Manufacturing and Logistics
Friday May 16, 2025
AI is enabling a shift from reactive to proactive problem-solving in freight operations.
Hiram Hartnett of Pegasus Logistics explains how automation is minimizing routine tasks, increasing efficiency, and even redefining traditional sales methods.
Pegasus customizes visibility solutions for clients, using GPS tracking for high-risk shipments.
The primary goal of AI integration at Pegasus is to improve customer experience by anticipating and resolving problems swiftly.
When you have a thousand partners, how are you going to possibly provide that visibility through the entire supply chain for each and every customer?
Hiram Hartnett
EVP of Sales, Pegasus Logistics
The global freight forwarding world is a maze of moving parts, and everyone's chasing speed, clarity, and control. For Pegasus Logistics, that pursuit leans heavily on AI, and the tech is quickly proving its worth across operations.
Hiram Hartnett, EVP of Sales at Pegasus, is among those leading the charge. He's focused on using AI to sharpen performance and keep customers one step ahead.
Too little too late: At Pegasus, they aren't just putting out fires, they're working to prevent them. Hartnett says the real value of AI is in anticipating issues before they snowball. "All of those tools enable you to stay on top of the exceptions, versus catching the exception three hours too late," he explains. That shift from reactive to proactive is a game changer when time-sensitive cargo is on the line.
Bots on the busywork: Manual tasks slow things down. And in freight, seconds matter. Hartnett uses AI bots to cut through routine work, especially in areas like data entry, where 28% of domestic shipments used to need human input. Now, machine learning tools handle the bulk, letting team members focus where it matters.

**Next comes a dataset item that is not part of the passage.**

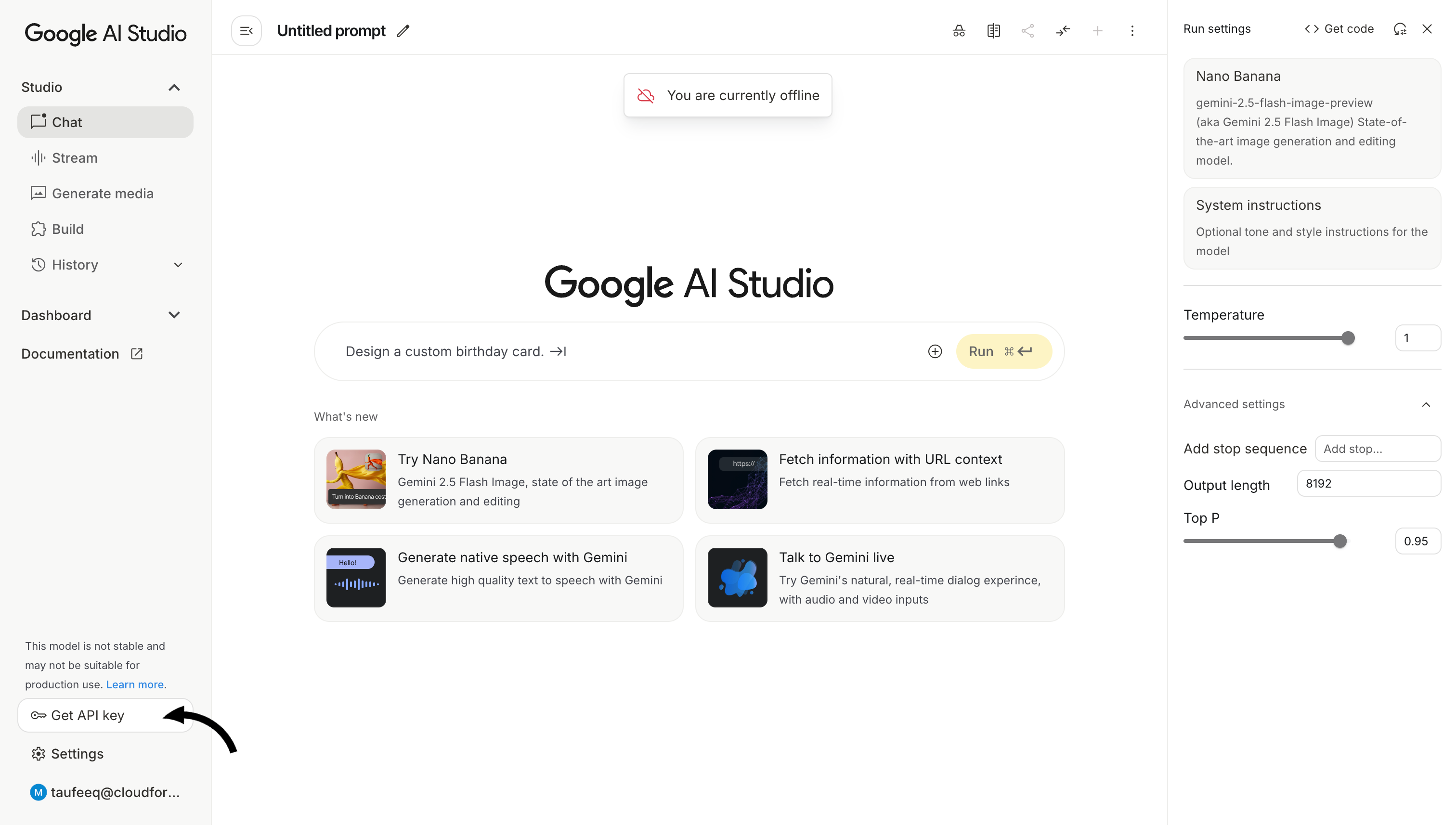Rename the prompt using the pencil icon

Seconds, not hours: Beyond operations, AI is speeding things up everywhere, from auditing invoices in accounting to surfacing smarter leads in sales. CRM platforms and intent tools like ZoomInfo are redefining the sales playbook. Hartnett is blunt: "The old-school person can't just go beat on doors like they used to. You've got to use the tools around you to be successful."
To a customer, it's not about technology and it's not about people. It's about how are you staying ahead of problems.
Hiram Hartnett
EVP of Sales, Pegasus Logistics
Made to measure: Visibility is the holy grail. But with thousands of potential partners in play, it’s easier said than done. "When you have a thousand partners, how are you going to possibly provide that visibility through the entire supply chain for each and every customer?" Hartnett asks.
Pegasus offers layered solutions: from basic online tracking to GPS devices strapped to the actual equipment on high-risk shipments. "In those cases where the consequence is so extreme, we may have tracking devices on the actual equipment versus just in the truck or on the truck." The key, he says, is tailoring the level of visibility to the risk and the client, not overpromising a one-size-fits-all fix.
Customer-first, always: AI isn't a vanity project. It's about doing better by the client. Hartnett puts it plainly: "To a customer, it's not about technology and it's not about people. It's about how are you staying ahead of problems."
That’s the north star—whatever the tool, the goal is simple: see it coming, fix it fast, and make it seamless for the customer.